The other members of the family gathered round the lamp, each with some
occupation. Boy Comfort had his toy-table put up and was hammering
indefatigably with his little wooden mallet upon a piece of stuff that
Ellen had put between to prevent his marking the table. He was a sturdy
little fellow, and the fat lay in creases round his wrists. The wrinkles
on his forehead gave him a funny look when one did not recall the fact
that he had cost his mother her life. He looked as if he knew it
himself, he was so serious. He had leave to sit up for a little while
with the others, but he went to bed at six.

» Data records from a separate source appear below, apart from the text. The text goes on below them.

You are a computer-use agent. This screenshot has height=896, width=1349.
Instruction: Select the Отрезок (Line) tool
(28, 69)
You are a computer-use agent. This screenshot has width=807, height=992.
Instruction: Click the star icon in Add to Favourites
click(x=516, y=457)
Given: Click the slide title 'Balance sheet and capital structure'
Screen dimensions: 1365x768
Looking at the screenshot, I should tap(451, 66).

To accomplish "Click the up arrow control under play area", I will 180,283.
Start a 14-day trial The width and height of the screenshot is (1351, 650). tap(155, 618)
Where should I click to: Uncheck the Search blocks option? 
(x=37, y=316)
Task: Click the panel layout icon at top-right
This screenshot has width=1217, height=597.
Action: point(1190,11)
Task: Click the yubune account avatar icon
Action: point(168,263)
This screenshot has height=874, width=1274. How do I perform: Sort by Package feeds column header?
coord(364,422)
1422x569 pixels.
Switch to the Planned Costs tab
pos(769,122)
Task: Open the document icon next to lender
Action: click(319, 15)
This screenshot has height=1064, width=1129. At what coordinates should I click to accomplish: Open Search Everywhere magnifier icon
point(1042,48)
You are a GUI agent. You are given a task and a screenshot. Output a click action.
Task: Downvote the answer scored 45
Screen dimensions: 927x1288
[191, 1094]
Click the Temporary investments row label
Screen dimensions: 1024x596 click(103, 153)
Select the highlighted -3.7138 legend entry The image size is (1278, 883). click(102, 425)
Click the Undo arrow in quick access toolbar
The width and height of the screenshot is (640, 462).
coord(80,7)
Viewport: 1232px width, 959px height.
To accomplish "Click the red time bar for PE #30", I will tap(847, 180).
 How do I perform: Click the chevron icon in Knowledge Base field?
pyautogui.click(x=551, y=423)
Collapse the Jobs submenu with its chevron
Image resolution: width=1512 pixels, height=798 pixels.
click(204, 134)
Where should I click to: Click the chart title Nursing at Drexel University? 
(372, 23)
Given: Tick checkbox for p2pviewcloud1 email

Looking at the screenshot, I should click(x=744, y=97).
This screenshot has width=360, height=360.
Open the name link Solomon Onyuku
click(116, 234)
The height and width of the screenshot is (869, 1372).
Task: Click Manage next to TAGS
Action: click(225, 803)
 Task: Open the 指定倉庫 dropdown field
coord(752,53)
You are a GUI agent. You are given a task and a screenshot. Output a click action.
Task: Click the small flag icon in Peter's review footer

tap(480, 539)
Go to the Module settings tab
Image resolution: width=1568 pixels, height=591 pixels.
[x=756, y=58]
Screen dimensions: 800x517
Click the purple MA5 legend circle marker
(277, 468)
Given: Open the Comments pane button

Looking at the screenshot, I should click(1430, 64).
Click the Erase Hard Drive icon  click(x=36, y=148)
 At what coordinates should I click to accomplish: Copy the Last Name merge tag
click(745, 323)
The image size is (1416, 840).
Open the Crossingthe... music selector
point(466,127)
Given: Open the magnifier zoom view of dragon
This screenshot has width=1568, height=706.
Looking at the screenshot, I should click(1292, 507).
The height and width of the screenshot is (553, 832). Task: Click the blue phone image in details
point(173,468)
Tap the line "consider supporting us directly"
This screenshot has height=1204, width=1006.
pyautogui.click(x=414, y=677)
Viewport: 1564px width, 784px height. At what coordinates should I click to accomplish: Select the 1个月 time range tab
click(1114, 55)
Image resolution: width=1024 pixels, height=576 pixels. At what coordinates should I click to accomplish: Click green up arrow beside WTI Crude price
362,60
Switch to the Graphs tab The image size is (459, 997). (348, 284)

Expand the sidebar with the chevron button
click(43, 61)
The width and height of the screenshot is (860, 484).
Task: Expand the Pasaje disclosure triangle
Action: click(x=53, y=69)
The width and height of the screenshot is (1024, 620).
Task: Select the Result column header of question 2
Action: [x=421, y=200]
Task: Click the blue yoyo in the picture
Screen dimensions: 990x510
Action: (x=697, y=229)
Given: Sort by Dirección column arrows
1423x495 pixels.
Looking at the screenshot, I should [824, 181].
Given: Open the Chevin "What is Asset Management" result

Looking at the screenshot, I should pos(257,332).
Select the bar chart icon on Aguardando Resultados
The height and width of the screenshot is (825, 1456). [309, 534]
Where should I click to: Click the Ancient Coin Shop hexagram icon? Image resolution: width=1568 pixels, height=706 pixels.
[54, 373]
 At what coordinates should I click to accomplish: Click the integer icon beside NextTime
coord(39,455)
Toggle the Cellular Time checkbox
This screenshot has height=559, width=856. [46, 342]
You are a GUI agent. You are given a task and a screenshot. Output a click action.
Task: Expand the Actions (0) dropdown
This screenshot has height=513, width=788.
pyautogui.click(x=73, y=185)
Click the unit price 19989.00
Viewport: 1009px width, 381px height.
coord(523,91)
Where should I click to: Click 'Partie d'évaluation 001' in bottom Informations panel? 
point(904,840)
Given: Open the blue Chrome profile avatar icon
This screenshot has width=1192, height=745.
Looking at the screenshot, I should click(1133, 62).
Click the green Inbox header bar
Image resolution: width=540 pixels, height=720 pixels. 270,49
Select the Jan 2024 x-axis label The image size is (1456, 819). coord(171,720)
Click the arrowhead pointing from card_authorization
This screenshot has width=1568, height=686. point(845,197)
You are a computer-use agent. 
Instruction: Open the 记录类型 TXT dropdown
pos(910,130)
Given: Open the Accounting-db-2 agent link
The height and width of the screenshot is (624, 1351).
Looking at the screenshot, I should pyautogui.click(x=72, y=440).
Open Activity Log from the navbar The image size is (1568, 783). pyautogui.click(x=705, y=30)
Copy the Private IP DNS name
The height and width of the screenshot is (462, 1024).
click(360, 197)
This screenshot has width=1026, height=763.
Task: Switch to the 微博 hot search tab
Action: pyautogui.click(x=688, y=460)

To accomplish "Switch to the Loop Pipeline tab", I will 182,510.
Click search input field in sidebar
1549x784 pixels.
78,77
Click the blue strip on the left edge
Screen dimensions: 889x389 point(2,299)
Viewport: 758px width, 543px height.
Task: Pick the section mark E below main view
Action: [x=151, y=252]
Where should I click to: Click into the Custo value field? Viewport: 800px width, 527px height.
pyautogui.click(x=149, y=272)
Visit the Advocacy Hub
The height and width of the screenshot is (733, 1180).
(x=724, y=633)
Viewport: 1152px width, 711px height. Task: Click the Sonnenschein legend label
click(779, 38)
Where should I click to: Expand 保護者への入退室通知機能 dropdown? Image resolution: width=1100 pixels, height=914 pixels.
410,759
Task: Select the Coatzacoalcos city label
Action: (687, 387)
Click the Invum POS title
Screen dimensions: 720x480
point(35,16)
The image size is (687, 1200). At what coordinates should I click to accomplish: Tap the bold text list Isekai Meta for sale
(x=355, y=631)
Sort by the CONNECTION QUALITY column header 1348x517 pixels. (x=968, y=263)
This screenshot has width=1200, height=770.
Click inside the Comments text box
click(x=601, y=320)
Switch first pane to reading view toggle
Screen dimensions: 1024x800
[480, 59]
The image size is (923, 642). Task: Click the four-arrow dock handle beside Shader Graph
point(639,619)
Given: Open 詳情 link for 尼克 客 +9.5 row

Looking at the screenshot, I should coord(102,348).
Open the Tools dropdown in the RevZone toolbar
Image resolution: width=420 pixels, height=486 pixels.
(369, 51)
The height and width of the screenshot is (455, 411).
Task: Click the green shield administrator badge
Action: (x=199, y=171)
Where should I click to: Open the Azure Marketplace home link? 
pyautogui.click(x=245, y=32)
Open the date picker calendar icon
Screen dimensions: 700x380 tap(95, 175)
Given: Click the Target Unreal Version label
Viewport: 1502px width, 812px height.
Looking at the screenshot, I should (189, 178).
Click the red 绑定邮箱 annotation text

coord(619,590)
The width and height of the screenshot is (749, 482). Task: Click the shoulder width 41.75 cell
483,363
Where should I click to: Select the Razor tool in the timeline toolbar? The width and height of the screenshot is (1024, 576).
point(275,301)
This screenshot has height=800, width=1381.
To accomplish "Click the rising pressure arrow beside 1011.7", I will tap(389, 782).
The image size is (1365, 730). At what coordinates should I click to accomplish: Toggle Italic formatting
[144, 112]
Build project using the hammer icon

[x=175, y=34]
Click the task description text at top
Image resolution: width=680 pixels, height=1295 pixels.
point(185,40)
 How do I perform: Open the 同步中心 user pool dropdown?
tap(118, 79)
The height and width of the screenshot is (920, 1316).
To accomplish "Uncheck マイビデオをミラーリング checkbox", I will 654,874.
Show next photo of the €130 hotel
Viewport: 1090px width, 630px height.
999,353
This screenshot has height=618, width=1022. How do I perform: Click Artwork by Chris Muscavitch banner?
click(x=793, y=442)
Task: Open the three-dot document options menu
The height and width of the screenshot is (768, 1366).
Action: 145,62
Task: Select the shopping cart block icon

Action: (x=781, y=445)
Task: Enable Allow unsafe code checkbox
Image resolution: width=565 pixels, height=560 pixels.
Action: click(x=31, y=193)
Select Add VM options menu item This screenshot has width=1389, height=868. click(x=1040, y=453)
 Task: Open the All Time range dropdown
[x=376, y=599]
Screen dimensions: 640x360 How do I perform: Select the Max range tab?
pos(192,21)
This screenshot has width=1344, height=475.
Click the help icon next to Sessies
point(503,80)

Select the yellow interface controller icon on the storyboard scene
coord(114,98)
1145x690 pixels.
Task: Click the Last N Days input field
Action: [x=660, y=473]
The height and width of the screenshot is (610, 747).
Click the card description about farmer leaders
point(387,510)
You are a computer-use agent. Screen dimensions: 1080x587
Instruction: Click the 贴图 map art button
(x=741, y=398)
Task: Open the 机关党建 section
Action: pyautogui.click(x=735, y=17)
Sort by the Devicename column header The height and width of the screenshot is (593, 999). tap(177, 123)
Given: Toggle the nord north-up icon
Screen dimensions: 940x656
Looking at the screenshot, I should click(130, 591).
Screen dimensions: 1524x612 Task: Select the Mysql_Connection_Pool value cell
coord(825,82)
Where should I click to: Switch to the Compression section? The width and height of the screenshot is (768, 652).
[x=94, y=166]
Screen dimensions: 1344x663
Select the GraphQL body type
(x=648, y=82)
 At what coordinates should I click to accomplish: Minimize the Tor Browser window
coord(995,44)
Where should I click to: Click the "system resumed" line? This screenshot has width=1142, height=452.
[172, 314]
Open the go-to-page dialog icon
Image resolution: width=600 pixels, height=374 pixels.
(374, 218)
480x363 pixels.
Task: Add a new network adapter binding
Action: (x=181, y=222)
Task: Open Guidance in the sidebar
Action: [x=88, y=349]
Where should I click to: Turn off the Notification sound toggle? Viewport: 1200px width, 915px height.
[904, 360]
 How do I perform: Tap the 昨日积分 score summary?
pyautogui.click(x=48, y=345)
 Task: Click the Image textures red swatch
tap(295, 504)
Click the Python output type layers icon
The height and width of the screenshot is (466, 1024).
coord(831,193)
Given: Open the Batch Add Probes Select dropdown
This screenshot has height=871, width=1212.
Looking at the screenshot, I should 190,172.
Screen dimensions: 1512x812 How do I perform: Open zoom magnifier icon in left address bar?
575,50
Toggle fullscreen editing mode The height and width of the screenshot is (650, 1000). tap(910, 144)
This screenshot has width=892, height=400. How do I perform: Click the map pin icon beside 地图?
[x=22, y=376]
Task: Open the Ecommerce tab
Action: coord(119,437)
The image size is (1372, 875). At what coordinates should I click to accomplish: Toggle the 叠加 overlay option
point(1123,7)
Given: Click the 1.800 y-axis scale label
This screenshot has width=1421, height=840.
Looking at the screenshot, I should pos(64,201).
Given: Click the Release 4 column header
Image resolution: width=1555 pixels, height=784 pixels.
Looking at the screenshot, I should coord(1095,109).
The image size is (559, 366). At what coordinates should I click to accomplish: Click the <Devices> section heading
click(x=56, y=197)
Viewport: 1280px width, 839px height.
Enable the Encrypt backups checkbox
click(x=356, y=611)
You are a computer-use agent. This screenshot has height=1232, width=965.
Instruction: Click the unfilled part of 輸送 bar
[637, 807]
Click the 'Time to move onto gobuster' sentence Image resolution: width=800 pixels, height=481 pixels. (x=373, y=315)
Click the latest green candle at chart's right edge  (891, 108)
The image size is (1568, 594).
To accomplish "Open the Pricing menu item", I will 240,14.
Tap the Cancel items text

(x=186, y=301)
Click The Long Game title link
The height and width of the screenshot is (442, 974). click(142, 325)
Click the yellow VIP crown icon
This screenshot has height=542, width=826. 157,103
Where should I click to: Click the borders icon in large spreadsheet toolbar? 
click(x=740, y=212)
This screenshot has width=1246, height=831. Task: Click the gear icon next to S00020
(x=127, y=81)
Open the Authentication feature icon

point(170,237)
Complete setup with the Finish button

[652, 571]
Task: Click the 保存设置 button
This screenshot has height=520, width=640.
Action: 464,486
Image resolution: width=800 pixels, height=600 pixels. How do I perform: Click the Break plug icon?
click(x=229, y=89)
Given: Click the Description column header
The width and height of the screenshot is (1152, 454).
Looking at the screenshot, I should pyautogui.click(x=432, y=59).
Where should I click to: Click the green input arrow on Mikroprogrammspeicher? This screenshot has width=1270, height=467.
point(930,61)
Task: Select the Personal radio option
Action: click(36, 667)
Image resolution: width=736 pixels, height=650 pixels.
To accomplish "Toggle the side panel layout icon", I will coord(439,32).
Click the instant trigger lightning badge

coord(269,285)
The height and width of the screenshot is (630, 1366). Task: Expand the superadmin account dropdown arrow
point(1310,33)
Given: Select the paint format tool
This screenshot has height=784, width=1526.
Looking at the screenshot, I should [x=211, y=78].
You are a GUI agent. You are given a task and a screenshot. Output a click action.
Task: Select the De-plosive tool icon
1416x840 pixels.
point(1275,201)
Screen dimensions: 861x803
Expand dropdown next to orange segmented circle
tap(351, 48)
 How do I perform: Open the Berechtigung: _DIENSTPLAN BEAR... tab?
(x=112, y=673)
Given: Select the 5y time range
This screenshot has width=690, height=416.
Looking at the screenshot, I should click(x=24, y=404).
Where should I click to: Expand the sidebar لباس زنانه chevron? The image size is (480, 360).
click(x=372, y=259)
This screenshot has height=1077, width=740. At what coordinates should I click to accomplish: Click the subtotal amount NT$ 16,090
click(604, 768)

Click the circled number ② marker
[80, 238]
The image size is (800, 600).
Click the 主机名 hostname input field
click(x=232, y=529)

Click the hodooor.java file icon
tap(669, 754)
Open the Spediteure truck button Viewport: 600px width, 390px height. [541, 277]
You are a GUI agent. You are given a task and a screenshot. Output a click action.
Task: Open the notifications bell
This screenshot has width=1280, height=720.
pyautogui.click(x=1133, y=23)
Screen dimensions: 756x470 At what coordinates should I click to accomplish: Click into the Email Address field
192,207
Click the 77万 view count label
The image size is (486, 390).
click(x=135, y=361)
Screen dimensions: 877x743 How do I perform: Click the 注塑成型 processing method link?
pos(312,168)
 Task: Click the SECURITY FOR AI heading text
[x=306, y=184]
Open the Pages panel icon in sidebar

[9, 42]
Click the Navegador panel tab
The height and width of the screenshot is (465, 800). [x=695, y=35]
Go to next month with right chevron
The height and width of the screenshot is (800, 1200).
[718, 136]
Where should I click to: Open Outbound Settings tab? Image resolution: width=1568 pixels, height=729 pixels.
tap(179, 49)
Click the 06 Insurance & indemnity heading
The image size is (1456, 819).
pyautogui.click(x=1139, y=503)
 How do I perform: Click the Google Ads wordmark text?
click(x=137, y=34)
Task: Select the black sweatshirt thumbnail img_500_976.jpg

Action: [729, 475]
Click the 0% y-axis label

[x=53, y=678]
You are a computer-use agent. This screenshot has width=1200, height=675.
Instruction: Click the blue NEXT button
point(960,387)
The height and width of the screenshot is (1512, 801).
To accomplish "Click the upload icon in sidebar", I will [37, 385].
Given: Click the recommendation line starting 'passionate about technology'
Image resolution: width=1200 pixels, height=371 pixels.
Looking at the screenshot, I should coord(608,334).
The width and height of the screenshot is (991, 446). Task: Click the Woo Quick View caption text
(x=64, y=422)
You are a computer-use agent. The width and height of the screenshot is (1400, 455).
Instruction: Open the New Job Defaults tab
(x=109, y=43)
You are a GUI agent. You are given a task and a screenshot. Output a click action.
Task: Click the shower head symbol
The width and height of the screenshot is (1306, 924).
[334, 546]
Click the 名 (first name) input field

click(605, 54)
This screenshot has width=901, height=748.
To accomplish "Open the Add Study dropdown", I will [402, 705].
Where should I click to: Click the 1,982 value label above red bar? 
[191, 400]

Lasse Frederik generally drew when he was finished with his lessons. He
had a turn for it, and Pelle, wondering, saw his own gift, out of which
nothing had ever come but the prison, repeated in the boy in an improved
form. He showed him the way to proceed, and held the pencil once more in
his own hand. His chief occupation, however, was teaching little Anna,
and telling her anything that might occur to him. She was especially
fond of hearing about animals, and Pelle had plenty of reminiscences of
his herding-time from which to draw.

"Have animals really intelligence?" asked Ellen, in surprise. "You
really believe that they think about things just as we do?"

It was nothing new to Sister; she talked every day to the fowls and
rabbits, and knew how wise they were.

"I wonder if flowers can think too," said Lasse Frederik. He was busy
drawing a flower from memory, and it _would_ look like a face:
hence the remark.

Pelle thought they could.

"No, no, Pelle!" said Ellen. "You're going too far now! It's only us
people who can think."

"They can feel at any rate, and that's thinking in a way, I suppose,
only with the heart. They notice at once if you're fond of them; if you
aren't they don't thrive."

"Yes, I do believe that, for if you're fond of them you take good care
of them," said the incorrigible Ellen.

"I'm not so sure of that," said Pelle, looking at her teasingly. "You're
very fond of your balsam, but a gardener would be sure to tell you that
you treat it like a cabbage. And look how industriously it flowers all
the same. They answer kind thoughts with gratitude, and that's a nice
way of thinking. Intelligence isn't perhaps worth as much as we human
beings imagine it to be. You yourself think with your heart, little
mother." It was his pet name for her just now.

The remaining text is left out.